Using Wearable Sensors to Advance Cancer Research
Wearable sensors encompass a broad range of electronic monitoring tools that individuals may wear as accessories for self-monitoring purposes to capture bodily motion and a variety of other physiological signals including heart rate, temperature, light exposure, and skin galvanic response. This information is used to estimate a range of behavioral exposures. Advances in wearable technologies have created new opportunities to improve our assessments of human behavior using digital biomarkers related to the amount, timing, and quality of sleep, light exposure, and physical activity over multiple 24-hour cycles.
The goal of this line of research is to increase the availability of these measures in cancer epidemiologic cohorts and conduct etiologic studies of physical activity, sleep, and cancer.
Methods Development
Our team uses data from the Interactive Diet and Activity Tracking in AARP (iDATA) to examine the validity and reproducibility of research-grade monitors. We have examined the validity of activity monitor-derived estimates of energy expenditure, physical activity, and sedentary time. We have also examined the reproducibility of activity monitor measures of sedentary time, physical activity intensity, and step counts, over a 1-year period. This work has provided new insights for interpreting our etiologic results and it informs the design of future epidemiological studies of cancer that employ wearable sensor technologies.
Our team is also currently evaluating the quality of sleep, light, and physical activity exposures derived from a variety of research- and consumer-based monitors And whether information from these multiple exposures can be integrated to better characterize human behavior.
Etiologic Studies
We have worked extensively with the activity monitor data collected in the National Health and Nutrition Examination Survey (NHANES).
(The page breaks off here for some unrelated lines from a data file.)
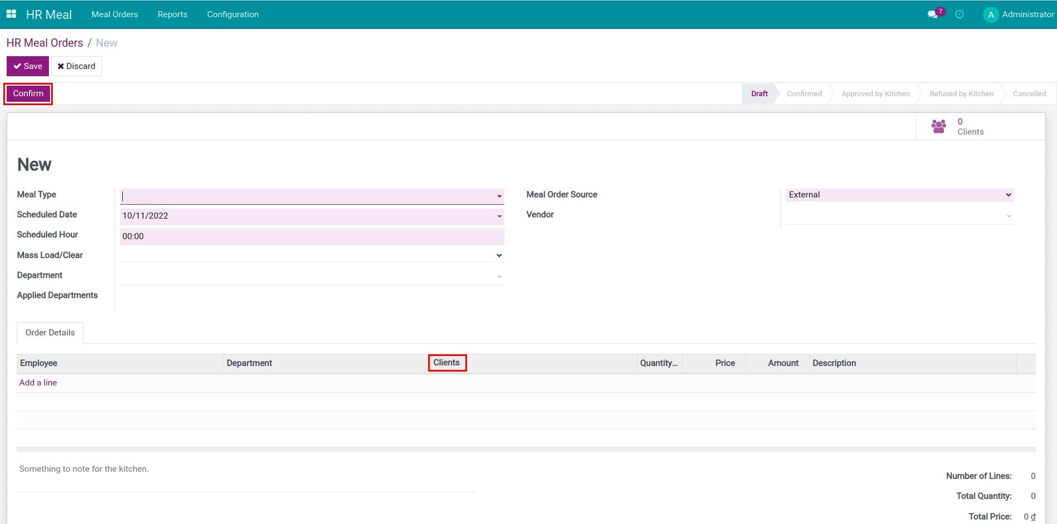Focus the Scheduled Hour field
This screenshot has width=1057, height=524.
pos(311,236)
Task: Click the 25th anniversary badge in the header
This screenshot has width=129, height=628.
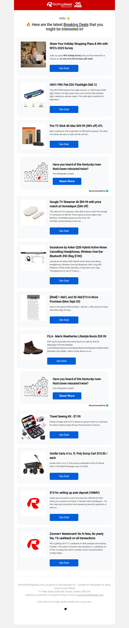Action: [x=78, y=5]
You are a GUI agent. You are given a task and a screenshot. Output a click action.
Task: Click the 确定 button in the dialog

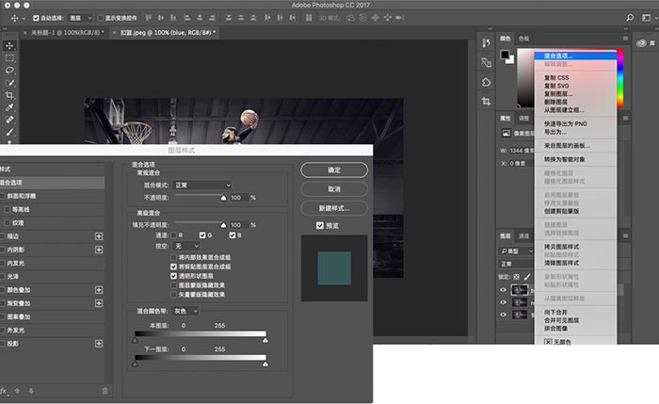[333, 170]
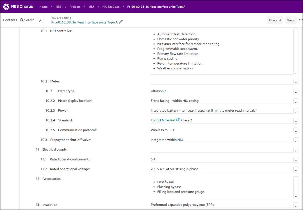Click the Rated operational current field

pos(221,160)
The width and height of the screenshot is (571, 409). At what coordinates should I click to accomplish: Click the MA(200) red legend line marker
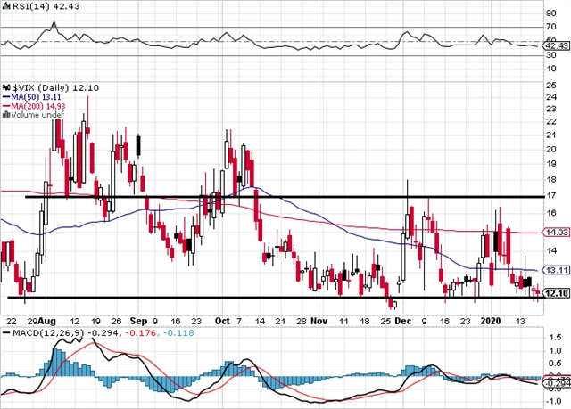[5, 104]
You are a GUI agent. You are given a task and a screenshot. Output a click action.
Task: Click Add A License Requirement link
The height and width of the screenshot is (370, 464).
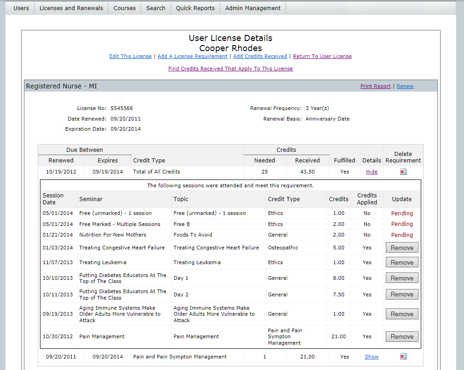click(192, 56)
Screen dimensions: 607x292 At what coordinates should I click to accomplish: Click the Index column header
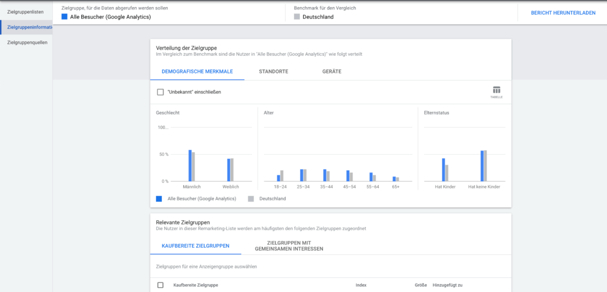360,285
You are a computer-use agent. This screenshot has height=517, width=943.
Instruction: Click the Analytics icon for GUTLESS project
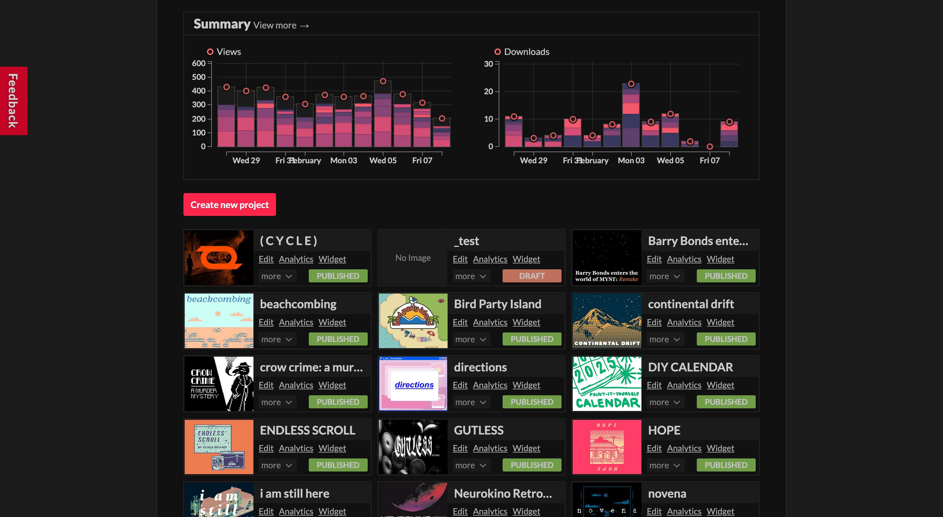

Our work has examined the dose response between accelerometry measured sedentary, light, and moderate-vigorous intensity activity and mortality, finding that both light and moderate-vigorous activity were associated with lower mortality risk. We also investigated whether short or long bouts of moderate-vigorous intensity activity were more strongly associated with mortality risk and found that bout length was less important than the total amount of physical activity. Additionally, we quantified the dose-response for steps per day and mortality risk from cancer, cardiovascular disease, and all-cause mortality, and whether stepping at a higher intensity is important for health. We found that accumulating more steps per day was associated with substantial health benefits and that intensity was less important than the total number of steps per day. More recently we estimated that if all U.S. adults increased their daily activity by just 10 minutes per day, 110,000 deaths per year could be prevented in the country.
Our ongoing work is focused on investigating the links between sleep, physical activity, and cancer risk using commercially available and research-grade wearable sensors.